The honeymooning couple next door isn’t helping matters any; they can hear the newlyweds through the walls, the sounds of their sex all but sneering at Vanessa and Roland, who won’t even touch each other anymore. But one day or another (Jolie Pitt’s direction and Christian Berger’s sun-soaked cinematography beautifully captures the blurring of their fading nights and bleary-eyed mornings), Vanessa discovers, behind an end table, a large hole in the wall that separates the room. When she peaks in, she can clearly see the gorgeous, frequently naked couple going at it. She doesn’t blink. Later, Roland catches her in the act, and she asks the question that finally cracks the door in their marriage: “Will you watch with me?”
That scene, and the sequences that follow, are a remarkably candid acknowledgment of the complexities of adult married sexuality, of how the specter of outwardly directed desire can serve as both a marital aid and a jealousy-prone obstruction (and, often, both at once). Their voyeurism clears out the carnal logjam between them, but Jolie Pitt’s script doesn’t leave it at that, either; she understands the difference between a kink and a fetish, between something you like and something you require.

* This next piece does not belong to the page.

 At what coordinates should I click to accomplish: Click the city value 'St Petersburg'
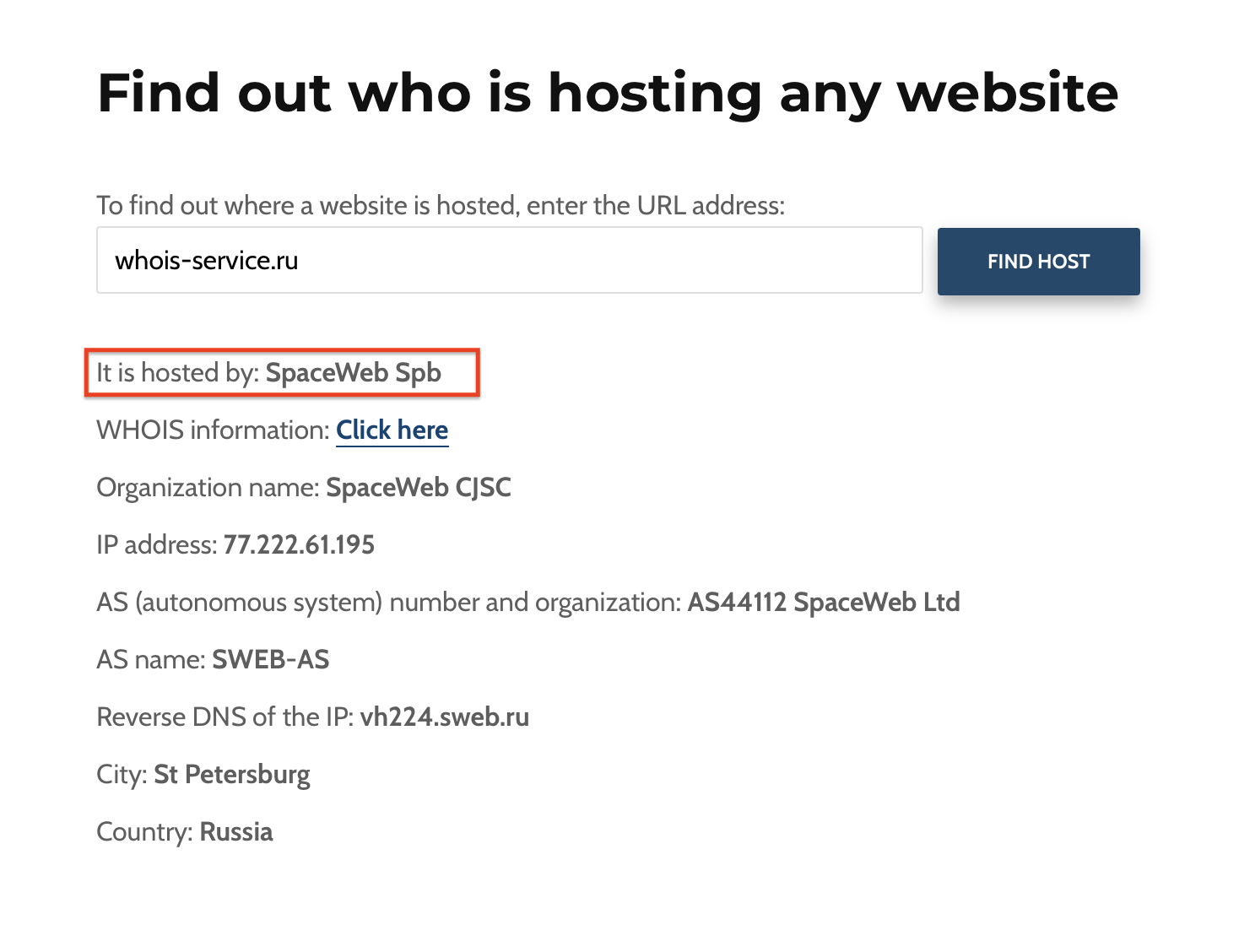[x=232, y=775]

And she provides plenty of juicy subtext for close-readers. Aside from the obvious parallel between the voyeurs on screen and those in the audience, there’s a sense that the duality of the couples mirrors that of the stars; they’re both newlyweds and long-timers, with By the Sea landing in theaters a decade after their initial, combustible pairing in Mr. and Mrs. Smith. “Are you worried that is going to be us after years of marriage?” the young man next door asks his bride, and Vanessa seems certain of it, even invested in it, buying him a leather jacket that prompts Roland to note, “I had that jacket when we met.” The metaphorical nature of their interplay seems underscored by the ease of their peeping; like the air conditioning vent that allowed Gena Rowlands to eavesdrop, with crystal clarity, in Woody Allen’s Another Woman, a hole of this size would be hard to miss on the other side of the wall (and indeed, I kept waiting for them to be discovered). But a story like this isn’t about realism and logistics; they must see the couple clearly not because they’re real people, but because they’re a reminder of the passion Vanessa and Roland once had, and can still unlock. What’s tricky is what they do with it afterwards.
I won’t pretend that By the Sea isn’t crippled by considerable flaws: bouts of outright silliness, patches of dialogue that border on self-parody, an admittedly languid pace (though I find myself falling into their rhythms, rather than resisting them), and a soapy third-act reveal that turns out to be pretty small potatoes. Yet there’s something unshakable about it, and something remarkable about the fact that it exists at all — that a major studio is releasing a film this (seemingly) personal, written and directed by a female filmmaker, which so eagerly subverts the sympathies and personas of its superstar leads. And, sorry, there’s nothing boring about that.
By the Sea is out Friday in limited release.